### What you are asked to do
Reproduce the passage on David Schnarch's Crucible 4 Points of Balance between "David Schnarch - The" and "on some level.", inclusive.

═══ Document passage

David Schnarch - The Crucible 4 Points of Balance
Updated: May 28
I found out today that a therapist I immensely respect passed away in October 2020. I remember studying his material/books in school, and my therapist referenced his book Intimacy & Desire a lot in our work together. He was brilliant. There isn't a day that goes by when I meet with clients where I don't reference his work on some level.
One of his concepts talks about the balance in needs we all have between being autonomous/independent while engaging in relationships with others. You've probably heard of the term "codependent" or "emotionally fused" which means that our autonomy isn't given enough space and we latch onto others out of a sense of "not being enough."
Schnarch's Crucible 4 Points of Balance refer to four areas to look at in how we engage with others:
1) Solid Flexible Self - I am able to go with the flow and adapt to changes while still knowing who I am and what I offer. I don't lose who I am due to my environment or who surrounds me. Extremes of being overly dependent or overly controlling aren't present.

══════
═══ Extracted entries

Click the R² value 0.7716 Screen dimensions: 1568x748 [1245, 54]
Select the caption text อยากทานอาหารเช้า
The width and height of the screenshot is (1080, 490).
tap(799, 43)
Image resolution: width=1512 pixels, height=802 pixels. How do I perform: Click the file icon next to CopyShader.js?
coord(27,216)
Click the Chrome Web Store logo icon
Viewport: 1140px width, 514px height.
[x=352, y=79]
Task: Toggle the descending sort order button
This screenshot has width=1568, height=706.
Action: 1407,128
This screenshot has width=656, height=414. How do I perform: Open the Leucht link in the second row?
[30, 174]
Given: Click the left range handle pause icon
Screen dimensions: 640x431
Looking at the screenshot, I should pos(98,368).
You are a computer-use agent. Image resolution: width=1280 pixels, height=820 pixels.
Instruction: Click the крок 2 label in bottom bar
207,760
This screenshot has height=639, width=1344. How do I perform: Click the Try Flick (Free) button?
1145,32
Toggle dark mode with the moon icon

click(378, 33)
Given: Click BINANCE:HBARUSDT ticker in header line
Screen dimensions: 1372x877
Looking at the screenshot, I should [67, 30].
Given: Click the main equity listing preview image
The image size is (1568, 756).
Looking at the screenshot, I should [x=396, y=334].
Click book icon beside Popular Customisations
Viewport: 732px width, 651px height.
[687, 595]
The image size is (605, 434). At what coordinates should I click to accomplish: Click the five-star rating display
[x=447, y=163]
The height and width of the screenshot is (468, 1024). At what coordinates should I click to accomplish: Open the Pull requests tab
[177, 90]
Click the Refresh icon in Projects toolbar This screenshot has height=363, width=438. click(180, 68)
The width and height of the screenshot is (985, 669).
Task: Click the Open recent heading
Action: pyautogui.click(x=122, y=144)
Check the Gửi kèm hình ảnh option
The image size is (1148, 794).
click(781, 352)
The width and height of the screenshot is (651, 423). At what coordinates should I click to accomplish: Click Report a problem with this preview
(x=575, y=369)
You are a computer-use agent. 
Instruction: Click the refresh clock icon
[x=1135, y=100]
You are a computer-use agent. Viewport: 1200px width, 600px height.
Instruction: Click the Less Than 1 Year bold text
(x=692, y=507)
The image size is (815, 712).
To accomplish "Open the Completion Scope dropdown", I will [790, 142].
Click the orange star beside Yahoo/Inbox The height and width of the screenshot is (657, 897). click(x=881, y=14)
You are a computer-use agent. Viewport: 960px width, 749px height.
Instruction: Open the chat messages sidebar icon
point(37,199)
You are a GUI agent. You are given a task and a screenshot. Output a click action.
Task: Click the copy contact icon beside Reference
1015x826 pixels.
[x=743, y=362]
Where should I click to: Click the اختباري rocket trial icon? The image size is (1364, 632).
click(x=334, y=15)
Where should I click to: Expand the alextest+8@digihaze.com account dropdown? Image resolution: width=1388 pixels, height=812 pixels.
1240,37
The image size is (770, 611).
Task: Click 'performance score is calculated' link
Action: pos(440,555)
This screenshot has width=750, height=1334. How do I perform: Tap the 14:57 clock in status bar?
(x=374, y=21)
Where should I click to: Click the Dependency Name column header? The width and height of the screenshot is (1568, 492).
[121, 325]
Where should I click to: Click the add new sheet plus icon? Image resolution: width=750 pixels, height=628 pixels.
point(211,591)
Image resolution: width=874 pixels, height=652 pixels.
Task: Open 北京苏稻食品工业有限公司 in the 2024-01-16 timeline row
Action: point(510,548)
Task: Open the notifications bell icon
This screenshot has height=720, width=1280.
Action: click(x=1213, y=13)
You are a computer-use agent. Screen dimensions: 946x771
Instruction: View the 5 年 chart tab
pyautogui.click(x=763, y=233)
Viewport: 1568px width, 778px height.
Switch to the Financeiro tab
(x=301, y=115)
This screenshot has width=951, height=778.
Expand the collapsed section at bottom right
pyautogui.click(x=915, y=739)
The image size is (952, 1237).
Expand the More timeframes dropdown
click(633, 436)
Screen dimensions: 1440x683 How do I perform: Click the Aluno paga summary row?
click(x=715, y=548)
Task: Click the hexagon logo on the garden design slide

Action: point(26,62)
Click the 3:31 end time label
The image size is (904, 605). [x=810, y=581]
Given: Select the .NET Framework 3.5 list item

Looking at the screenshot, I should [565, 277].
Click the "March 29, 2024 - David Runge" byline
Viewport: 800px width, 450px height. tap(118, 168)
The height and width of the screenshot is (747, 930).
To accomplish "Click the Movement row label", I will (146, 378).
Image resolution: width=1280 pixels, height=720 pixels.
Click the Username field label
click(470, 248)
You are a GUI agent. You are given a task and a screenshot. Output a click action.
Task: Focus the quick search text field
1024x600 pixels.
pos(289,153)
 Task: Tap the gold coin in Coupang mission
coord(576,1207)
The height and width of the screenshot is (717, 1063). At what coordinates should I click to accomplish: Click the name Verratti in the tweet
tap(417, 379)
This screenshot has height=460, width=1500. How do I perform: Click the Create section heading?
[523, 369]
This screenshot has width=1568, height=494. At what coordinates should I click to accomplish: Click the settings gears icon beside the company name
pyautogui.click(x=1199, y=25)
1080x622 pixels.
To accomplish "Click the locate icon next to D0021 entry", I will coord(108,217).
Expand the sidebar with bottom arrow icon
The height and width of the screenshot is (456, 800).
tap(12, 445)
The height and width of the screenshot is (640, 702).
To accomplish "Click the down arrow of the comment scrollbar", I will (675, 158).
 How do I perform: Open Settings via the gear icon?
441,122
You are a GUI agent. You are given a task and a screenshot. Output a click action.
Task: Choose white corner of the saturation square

══════

### Solved exercise
David Schnarch - The Crucible 4 Points of Balance
Updated: May 28
I found out today that a therapist I immensely respect passed away in October 2020. I remember studying his material/books in school, and my therapist referenced his book Intimacy & Desire a lot in our work together. He was brilliant. There isn't a day that goes by when I meet with clients where I don't reference his work on some level.